## Problem requirements
Pull out the data word for word, from its first line down to and including the line that contains "howsoever (272, 801)".

'''

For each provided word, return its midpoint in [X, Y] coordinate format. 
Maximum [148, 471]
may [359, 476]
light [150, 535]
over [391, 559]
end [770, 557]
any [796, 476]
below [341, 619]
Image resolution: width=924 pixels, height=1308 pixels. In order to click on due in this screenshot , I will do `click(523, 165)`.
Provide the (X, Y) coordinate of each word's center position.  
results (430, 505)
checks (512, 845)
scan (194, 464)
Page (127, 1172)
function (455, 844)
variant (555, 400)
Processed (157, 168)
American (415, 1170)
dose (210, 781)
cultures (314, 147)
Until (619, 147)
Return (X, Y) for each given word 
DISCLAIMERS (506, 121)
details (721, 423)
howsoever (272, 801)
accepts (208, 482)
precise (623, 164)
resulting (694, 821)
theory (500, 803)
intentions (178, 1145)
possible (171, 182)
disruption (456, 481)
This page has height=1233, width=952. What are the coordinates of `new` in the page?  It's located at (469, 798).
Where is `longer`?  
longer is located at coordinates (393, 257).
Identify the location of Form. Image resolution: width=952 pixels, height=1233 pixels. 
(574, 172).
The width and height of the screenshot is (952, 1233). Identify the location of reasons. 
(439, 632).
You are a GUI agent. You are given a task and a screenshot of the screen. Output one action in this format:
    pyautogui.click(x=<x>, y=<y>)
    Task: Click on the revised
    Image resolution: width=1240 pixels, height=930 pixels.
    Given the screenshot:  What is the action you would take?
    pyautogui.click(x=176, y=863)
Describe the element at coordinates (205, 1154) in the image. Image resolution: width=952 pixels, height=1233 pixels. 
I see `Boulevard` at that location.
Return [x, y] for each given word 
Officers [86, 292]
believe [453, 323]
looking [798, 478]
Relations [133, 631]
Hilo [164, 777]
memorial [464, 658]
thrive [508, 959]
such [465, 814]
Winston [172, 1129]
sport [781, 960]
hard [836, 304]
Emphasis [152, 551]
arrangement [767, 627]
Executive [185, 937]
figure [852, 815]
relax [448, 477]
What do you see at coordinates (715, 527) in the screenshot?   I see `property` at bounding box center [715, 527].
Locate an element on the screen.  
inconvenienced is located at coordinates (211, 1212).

'''

## Expected output
For each provided word, return its midpoint in [X, Y] coordinate format. 
Maximum [148, 471]
may [359, 476]
light [150, 535]
over [391, 559]
end [770, 557]
any [796, 476]
below [341, 619]
Image resolution: width=924 pixels, height=1308 pixels. In order to click on due in this screenshot , I will do `click(523, 165)`.
Provide the (X, Y) coordinate of each word's center position.  
results (430, 505)
checks (512, 845)
scan (194, 464)
Page (127, 1172)
function (455, 844)
variant (555, 400)
Processed (157, 168)
American (415, 1170)
dose (210, 781)
cultures (314, 147)
Until (619, 147)
Return (X, Y) for each given word 
DISCLAIMERS (506, 121)
details (721, 423)
howsoever (272, 801)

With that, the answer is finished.